Posttranscriptional regulation of mRNA turnover is a major mechanism regulating gene expression (reviewed in Garneau et al., 2007
), and work done in the past several years has elucidated the fundamental mechanisms of decay and has begun to clarify regulation of the decay process and its relationship to translation. The decay of most mRNAs begins with poly(A) shortening, followed by exonuclease-mediated decay involving removal of the cap, 5′-3′ decay catalyzed by Xrn1, and 3′-5′ decay catalyzed by the exosome. The identification in 2003 (Sheth and Parker, 2003
) of processing bodies (P bodies) as focal concentrations of the decapping proteins Dcp1 and Dcp2, Xrn1, and other proteins involved in 5′-3′ mRNA decay led to the early conclusion that these are sites of mRNA decay. More recent work shows P bodies play a larger role in mRNA storage and silencing, and using quite different approaches we (Murray and Schoenberg, 2007
) and others (Stoecklin et al., 2005
) showed that unstable mRNAs can decay simultaneously from both ends and that 5′-3′ and 3′-5′ decay are functionally linked. A notable feature of the exonuclease-mediated decay process is that it acts on mRNAs that are no longer bound by translating ribosomes.

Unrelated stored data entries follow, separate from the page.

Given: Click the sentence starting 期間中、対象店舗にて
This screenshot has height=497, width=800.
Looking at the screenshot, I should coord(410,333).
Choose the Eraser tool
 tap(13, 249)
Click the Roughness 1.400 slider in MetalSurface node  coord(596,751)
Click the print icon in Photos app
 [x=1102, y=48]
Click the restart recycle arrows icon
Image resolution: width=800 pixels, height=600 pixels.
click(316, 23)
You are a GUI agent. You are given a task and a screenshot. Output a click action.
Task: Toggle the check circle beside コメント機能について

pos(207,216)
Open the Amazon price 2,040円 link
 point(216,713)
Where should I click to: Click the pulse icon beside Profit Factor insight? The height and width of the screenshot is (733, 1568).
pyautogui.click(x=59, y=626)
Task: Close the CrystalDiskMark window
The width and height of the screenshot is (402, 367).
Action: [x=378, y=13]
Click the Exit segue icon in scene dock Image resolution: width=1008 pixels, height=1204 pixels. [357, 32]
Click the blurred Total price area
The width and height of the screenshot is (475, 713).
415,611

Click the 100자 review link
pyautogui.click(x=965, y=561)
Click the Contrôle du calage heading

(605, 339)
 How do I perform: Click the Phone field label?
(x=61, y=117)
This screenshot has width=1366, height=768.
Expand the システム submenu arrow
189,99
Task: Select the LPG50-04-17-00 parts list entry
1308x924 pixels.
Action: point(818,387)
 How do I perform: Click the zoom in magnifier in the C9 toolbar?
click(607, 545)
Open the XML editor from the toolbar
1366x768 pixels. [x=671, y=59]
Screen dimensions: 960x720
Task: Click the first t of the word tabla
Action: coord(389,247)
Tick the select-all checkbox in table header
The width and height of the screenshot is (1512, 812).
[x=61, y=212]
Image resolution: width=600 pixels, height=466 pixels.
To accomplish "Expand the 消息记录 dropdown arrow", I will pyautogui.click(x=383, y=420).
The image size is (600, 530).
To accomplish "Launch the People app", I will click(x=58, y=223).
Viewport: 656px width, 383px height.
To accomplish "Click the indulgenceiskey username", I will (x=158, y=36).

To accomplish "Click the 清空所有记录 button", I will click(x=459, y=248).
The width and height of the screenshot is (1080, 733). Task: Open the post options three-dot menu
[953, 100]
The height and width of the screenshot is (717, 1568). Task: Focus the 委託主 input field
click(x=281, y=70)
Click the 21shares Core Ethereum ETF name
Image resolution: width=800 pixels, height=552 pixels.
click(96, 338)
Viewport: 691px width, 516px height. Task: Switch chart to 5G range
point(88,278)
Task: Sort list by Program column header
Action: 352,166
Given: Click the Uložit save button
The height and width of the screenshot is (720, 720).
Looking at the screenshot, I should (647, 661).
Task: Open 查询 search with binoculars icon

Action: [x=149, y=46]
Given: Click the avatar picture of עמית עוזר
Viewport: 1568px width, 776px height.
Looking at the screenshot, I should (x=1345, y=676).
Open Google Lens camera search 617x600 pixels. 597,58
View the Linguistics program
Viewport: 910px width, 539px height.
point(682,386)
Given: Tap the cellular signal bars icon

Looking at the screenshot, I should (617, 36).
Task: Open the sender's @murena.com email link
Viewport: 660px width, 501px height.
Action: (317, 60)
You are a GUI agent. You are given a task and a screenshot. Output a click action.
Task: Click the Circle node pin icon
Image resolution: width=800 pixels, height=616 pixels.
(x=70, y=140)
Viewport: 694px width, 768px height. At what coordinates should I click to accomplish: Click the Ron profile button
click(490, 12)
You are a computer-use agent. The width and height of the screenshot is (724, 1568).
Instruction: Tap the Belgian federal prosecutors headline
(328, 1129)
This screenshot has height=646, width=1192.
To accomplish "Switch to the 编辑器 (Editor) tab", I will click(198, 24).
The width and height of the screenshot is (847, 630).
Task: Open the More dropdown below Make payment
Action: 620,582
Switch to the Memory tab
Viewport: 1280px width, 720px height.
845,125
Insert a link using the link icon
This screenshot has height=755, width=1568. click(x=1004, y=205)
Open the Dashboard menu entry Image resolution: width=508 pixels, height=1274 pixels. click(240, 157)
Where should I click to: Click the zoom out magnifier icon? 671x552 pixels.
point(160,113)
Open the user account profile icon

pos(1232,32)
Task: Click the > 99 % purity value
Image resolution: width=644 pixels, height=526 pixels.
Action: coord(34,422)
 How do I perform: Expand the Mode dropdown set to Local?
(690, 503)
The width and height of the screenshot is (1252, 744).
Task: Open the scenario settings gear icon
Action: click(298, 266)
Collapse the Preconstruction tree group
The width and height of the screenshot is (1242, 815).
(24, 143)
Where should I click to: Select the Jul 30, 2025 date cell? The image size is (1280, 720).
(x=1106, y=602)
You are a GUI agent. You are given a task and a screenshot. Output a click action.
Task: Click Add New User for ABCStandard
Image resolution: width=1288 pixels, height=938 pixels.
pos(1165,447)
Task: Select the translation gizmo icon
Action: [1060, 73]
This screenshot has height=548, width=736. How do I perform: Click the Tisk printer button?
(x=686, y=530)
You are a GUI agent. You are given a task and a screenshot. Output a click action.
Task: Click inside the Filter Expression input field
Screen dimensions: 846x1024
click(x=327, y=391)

For reasons yet to be determined, some mRNAs decay by endonucleolytic cleavage while they are still engaged by ribosomes and undergoing active translation. Because endonucleolytic decay acts on specific mRNAs their targeting to this pathway must be dictated by sequence elements within the mRNAs that are bound by one or more proteins that recruit the endonuclease to the translating messenger ribonucleoprotein (mRNP). Polysomal ribonuclease 1 (PMR1) was the first mRNA endonuclease to be identified (Dompenciel et al., 1995
), but others include G3BP (Gallouzi et al., 1998
), IRE1 (Hollien and Weissman, 2006
), and a yet to be identified erythroid-specific endonuclease (Wang and Kiledjian, 2000
). PMR1 was initially identified as a polysome-associated ribonuclease activity whose appearance on Xenopus
liver polysomes coincides with the disappearance of serum protein mRNAs during estrogen induction of yolk protein gene transcription (Pastori et al., 1991a
). Subsequent work showed that mammalian PMR1 catalyzes the initial steps in the decay of nonsense-containing β-globin mRNA in erythroid cells (Stevens et al., 2002
; Bremer et al., 2003
). PMR1 is a member of the peroxidase gene family that is made as an 80-kDa precursor (PMR80) that is processed to the active 60-kDa form (PMR60) (Chernokalskaya et al., 1998
). Estrogen has no effect on the amount of this protein in Xenopus
hepatocytes; rather, it causes a 21-fold increase in unit activity of the polysome-bound enzyme (Cunningham et al., 2001
Our recent work has focused on identifying how selectivity in PMR60 targeting to substrate mRNA is determined. This process can be replicated in transfected mammalian cells, and using this we showed that endonuclease-mediated decay involves sequences on PMR60 required for targeting the ribonuclease to polysomes and ongoing translation of its substrate mRNA (Yang and Schoenberg, 2004
). This is a selective process that involves formation of an mRNP complex of PMR60 with its translating substrate mRNA. This work was facilitated by the use of a catalytically inactive form of PMR60 (PMR60°), and domain mapping experiments showed that sequences in the C-terminus are required both for polysome targeting and mRNA decay. The C-terminal polysome-targeting domain contains a consensus Src homology 2 site, and tyrosine phosphorylation at position 650 is required for PMR60 targeting to polysomes and mRNA decay (Yang et al., 2004
). This was the first demonstration of a role for tyrosine kinase signaling in mRNA decay, and our recent identification of c-Src as the responsible kinase (Peng and Schoenberg, 2007
) raises the possibility that the transforming activity of this protooncogene may in part result from increased decay of mRNAs encoding proteins that regulate cell growth.
Initial evidence linking c-Src to PMR60 came from experiments in which immunoprecipitated myc-tagged PMR60° was incubated in vitro with [γ-32
P]ATP (Peng and Schoenberg, 2007
). Tyrosine kinases commonly form a complex with their substrates and undergo autophosphorylation, and this experiment resulted in 32
P labeling of three proteins: PMR60°, c-Src, and an unidentified 90-kDa protein. Here, we identify this protein as 90-kDa heat shock protein (Hsp90), we show that this interaction is required for endonuclease-mediated mRNA decay, and we show that PMR60 is an inherently unstable protein that upon inhibition of Hsp90 is rapidly degraded by the proteasome.